Independence of long times coin toss model

Question

A coin is tossed independently $n$ times. The probability of heads at each toss is $p$. At each time $k (k = 2,3,\cdots,n)$ we get a reward at time $k+1$ if $k^{th}$ toss was a head and the previous toss was a tail. Let $A_k$ be the event that a reward is obtained at time $k$.

a.Are events $A_k$ and $A_{k+1}$ independent? b. Are events $A_k$ and $A_{k+2} independent?

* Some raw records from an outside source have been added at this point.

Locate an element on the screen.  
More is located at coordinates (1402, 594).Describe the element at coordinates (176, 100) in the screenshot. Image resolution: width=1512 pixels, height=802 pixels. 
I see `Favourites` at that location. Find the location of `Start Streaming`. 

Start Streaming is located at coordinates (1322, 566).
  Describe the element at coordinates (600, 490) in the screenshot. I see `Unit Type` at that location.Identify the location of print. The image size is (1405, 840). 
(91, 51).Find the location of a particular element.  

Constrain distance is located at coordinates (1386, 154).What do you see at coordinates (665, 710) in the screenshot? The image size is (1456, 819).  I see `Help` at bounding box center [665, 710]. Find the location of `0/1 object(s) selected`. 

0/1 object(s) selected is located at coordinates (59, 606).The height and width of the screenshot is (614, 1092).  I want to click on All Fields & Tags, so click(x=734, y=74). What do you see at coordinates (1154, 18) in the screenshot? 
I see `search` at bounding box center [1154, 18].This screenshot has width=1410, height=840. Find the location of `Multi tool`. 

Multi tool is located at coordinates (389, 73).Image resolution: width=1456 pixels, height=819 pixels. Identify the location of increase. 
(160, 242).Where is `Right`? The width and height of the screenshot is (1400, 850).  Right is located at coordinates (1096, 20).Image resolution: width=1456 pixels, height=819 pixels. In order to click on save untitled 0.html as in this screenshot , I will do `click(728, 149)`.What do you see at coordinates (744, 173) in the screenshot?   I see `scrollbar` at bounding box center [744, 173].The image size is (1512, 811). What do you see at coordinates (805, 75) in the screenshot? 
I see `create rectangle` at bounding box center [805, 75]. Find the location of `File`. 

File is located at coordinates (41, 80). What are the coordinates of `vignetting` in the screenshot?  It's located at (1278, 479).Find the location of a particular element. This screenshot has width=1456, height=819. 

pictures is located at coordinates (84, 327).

In this problem as the event $A_k$ depends on the previous out comes so I think bit a will be dependant however bit b is independent. Is it the correct way to show.

Answer 1

a) $A_k$ and $A_{k+1}$ are not independent since $P(A_{k+1}|A_k) = 0$ because if $A_k$ occured then in $k-1^{th}$ toss there was a head instead the tail necessary for $A_{k+1}$ to occurs.
b)Yes becouse tere is a gap of two tosses allowing to occurs the event $TH$ before $k+1^{th}$ toss.

Answer 2

If $A_k$ implies head, tails. Then $A_{k+1}$ will need also head, tails. The probability for these events is $1/4$ independence would require $P(A_k$ and $A_{k+1})=P(A_k)P(A_{k+1})=1/16$. But we know $P(A_k$ and $A_{k+1})=0$ as it is impossible to get both after each other.

In the second case we loose dependence because the toss from $A_k$ is not important.